PROBLEM TO SOLVE:
Transcribe exactly the lines from the one holding "800x500 pixels." through the closing line of the entries below. Pictures stay out of the copy.

Records excerpted from a collection
####################
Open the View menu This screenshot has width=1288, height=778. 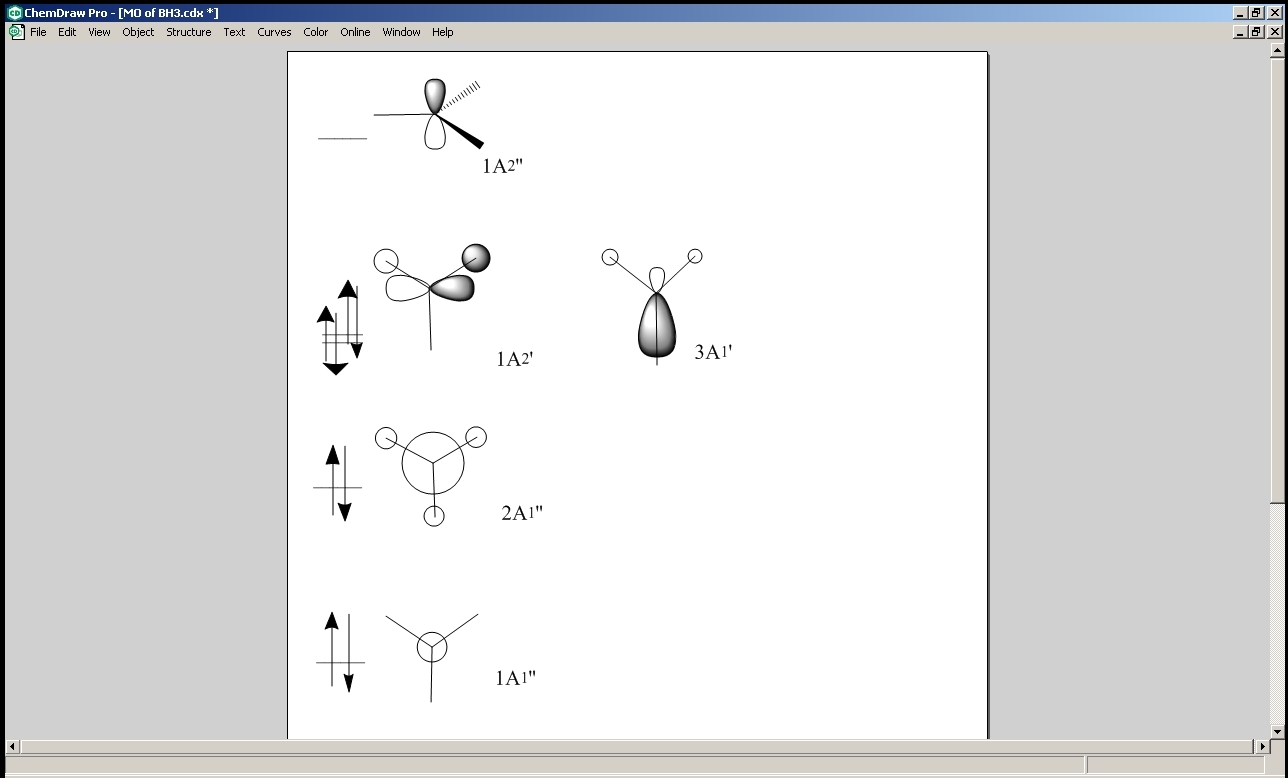[99, 32]
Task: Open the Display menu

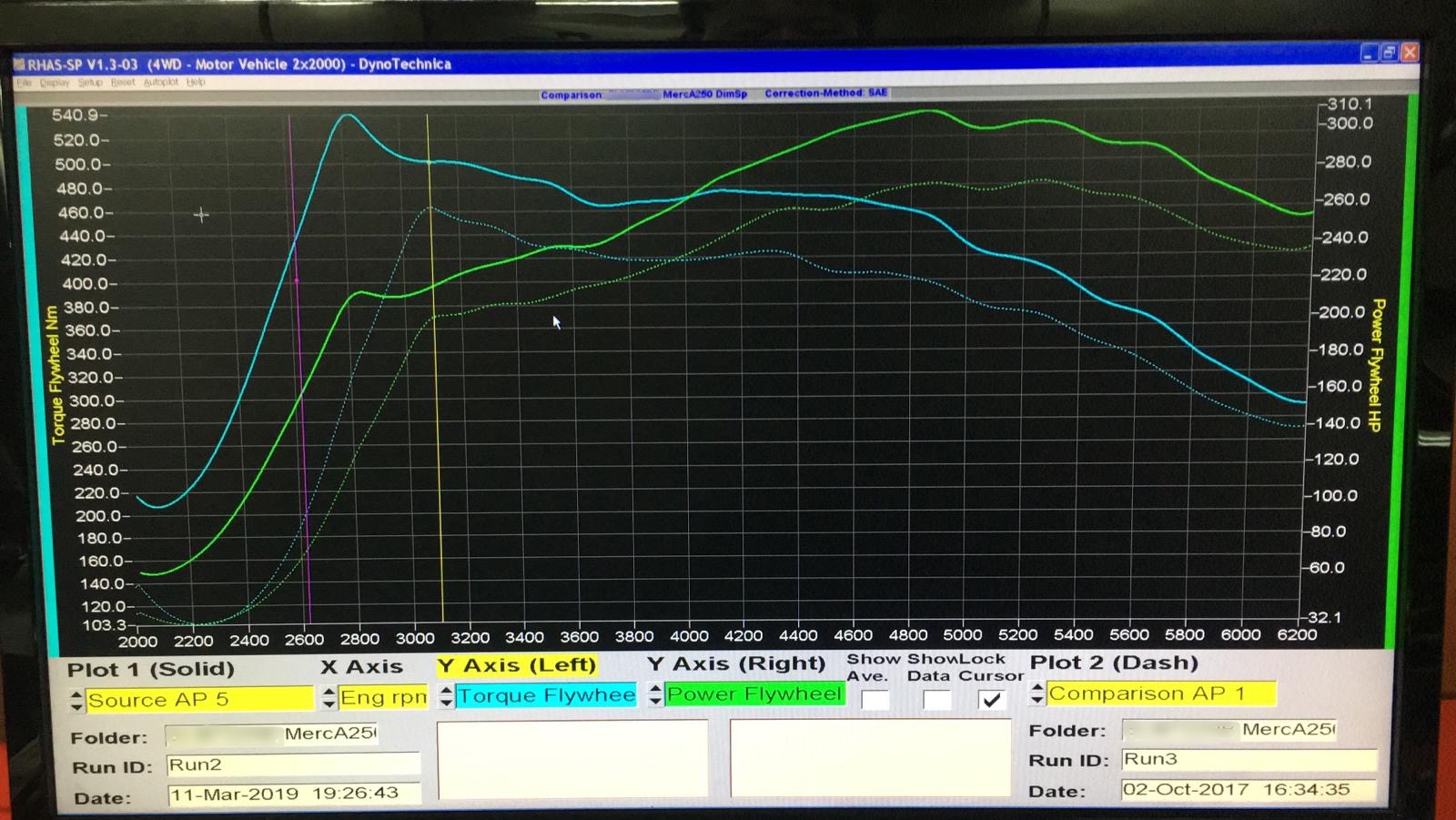Action: coord(55,83)

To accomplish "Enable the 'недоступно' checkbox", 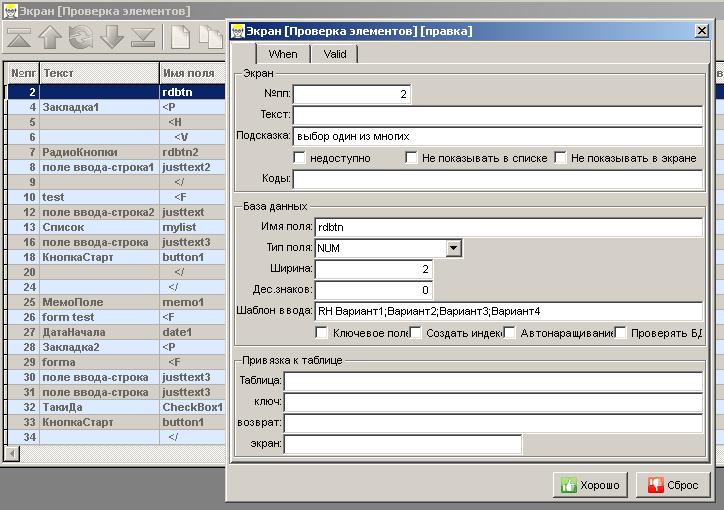I will (x=300, y=158).
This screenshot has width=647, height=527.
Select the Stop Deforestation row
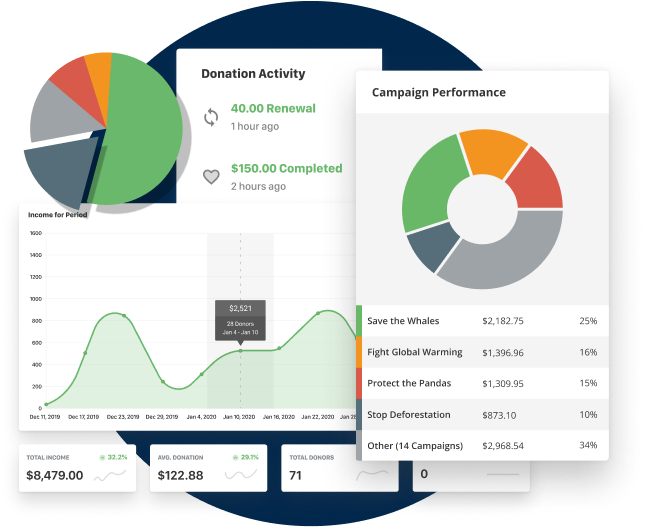point(483,414)
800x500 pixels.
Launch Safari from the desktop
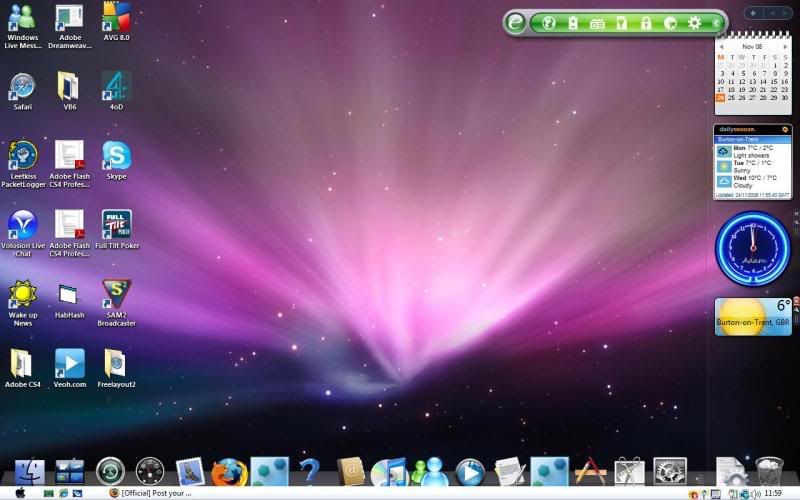(22, 87)
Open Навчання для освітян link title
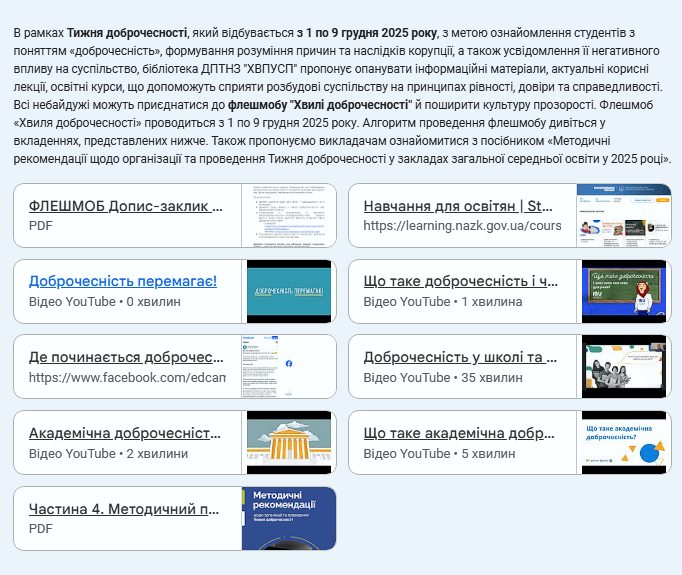Viewport: 682px width, 575px height. pyautogui.click(x=458, y=206)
####################
RESULT OF THE EXERCISE:
800x500 pixels.
Launch Safari from the desktop
(22, 87)
Open Навчання для освітян link title
Viewport: 682px width, 575px height. pyautogui.click(x=458, y=206)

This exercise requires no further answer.